Problem Description

In this problem, we're given an array locations which contains distinct positive integers representing the position of different cities. The positions are essentially distances between some reference point and each city, but those distances are abstract in the problem; they don't need to represent real-world units.

Additionally, we have three integers: start, finish, and fuel. These represent the index of the starting city in the locations array, the index of the destination city, and the initial amount of fuel we have, respectively.

The rules of the game are:

• You can travel from any city i to any different city j.
• Traveling from city i to city j consumes |locations[i] - locations[j]| units of fuel (|x| denotes the absolute value of x). You cannot make the trip if you don't have enough fuel to reach city j.
• You can visit any city more than once, and the fuel left can NOT be negative at any point.

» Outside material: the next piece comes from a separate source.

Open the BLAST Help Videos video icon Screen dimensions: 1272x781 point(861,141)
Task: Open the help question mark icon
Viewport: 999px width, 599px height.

The goal is to determine how many different routes you can take from the start city to the finish city, given the constraints of fuel usage. Importantly, the number of routes can be very large, so we return the result modulo 10^9 + 7.

Intuition

To solve this problem, we can use depth-first search (DFS) combined with memoization to avoid redundant calculations. Here is the thought process we use to arrive at the solution:

1. The core of the solution is the function dfs(i, k) which calculates the number of possible routes from city i with k fuel remaining to reach the finish city.

2. Initially, if the current city i is the same as the destination finish, we record one possible route (as no fuel is needed to reach the destination if you are already there).

3. If we don't have enough fuel to directly reach the destination from our current city, there's no need to explore further from this state; the function returns 0.

4. For each city i, we iterate over all other cities j, and recursively call our dfs function to find out how many routes we can take from city j to finish, with the fuel reduced by the amount it would take to travel from i to j.

5. We use memoization to store already calculated states (representing unique combinations of the current city and the remaining fuel), so we do not repeat computations for those states. This dramatically improves performance.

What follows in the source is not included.